> THE TASK: Copy the patent claims between "5. The processor" and "of interleaved pipelined output.", inclusive, substituting "multiplier unit" for every "Hadamard unit".

*** GIVEN TEXT ***

3. The processor of claim 1, wherein the first set of interleaved pipelined input is configured to perform interleaved Inverse Number Theoretic Transform(INTT) operations.

4. The processor of claim 1, wherein the 2D systolic array circuit includes a set of interleaved pipelined output, as the first output limb, wherein the first set of interleaved pipelined output is configured to perform Number Theoretic Transform (NTT) operations.

5. The processor of claim 1, wherein the first set of interleaved pipelined input comprises a plurality of multi-delay elements arranged in parallel configuration having s stages and p parallel inputs.

6. The processor of claim 1, wherein the interleaved pipelined hardware input can be reconfigured to operate as an interleaved pipelined hardware output for a subset of the processing.

7. The processor of claim 1, further comprising an automorphism unit having inputs coupled with outputs of an interleaved pipelined output.

8. The processor of claim 1, further comprising

a first Hadamard unit coupled to the first set of interleaved pipelined input.

9. The circuit of claim 1, further comprising

a second Hadamard unit coupled to the first set of interleaved pipelined output.

10. The processor of claim 1, wherein the lockstep execution includes, at least, operation of the array of n×m processing elements, the first set of interleaved pipelined input, and the second set of interleaved pipelined input under a common clock signal.

11. The processor of claim 1, wherein each cell of the array is configured to perform a switch-modulus multiply-accumulate operation

12. The processor of claim 1 further comprising:

a controller configured to write the mathematical elements of the mathematical equation to perform the homomorphic encryption kernel operation to memory, the memory being operatively accessible to the first set of interleaved pipelined input and the second set of interleaved pipelined input.

*** STORED DATA ***

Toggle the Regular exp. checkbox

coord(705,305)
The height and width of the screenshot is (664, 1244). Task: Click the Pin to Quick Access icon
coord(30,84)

***

> TASK OUTPUT:
5. The processor of claim 1, wherein the first set of interleaved pipelined input comprises a plurality of multi-delay elements arranged in parallel configuration having s stages and p parallel inputs.

6. The processor of claim 1, wherein the interleaved pipelined hardware input can be reconfigured to operate as an interleaved pipelined hardware output for a subset of the processing.

7. The processor of claim 1, further comprising an automorphism unit having inputs coupled with outputs of an interleaved pipelined output.

8. The processor of claim 1, further comprising

a first multiplier unit coupled to the first set of interleaved pipelined input.

9. The circuit of claim 1, further comprising

a second multiplier unit coupled to the first set of interleaved pipelined output.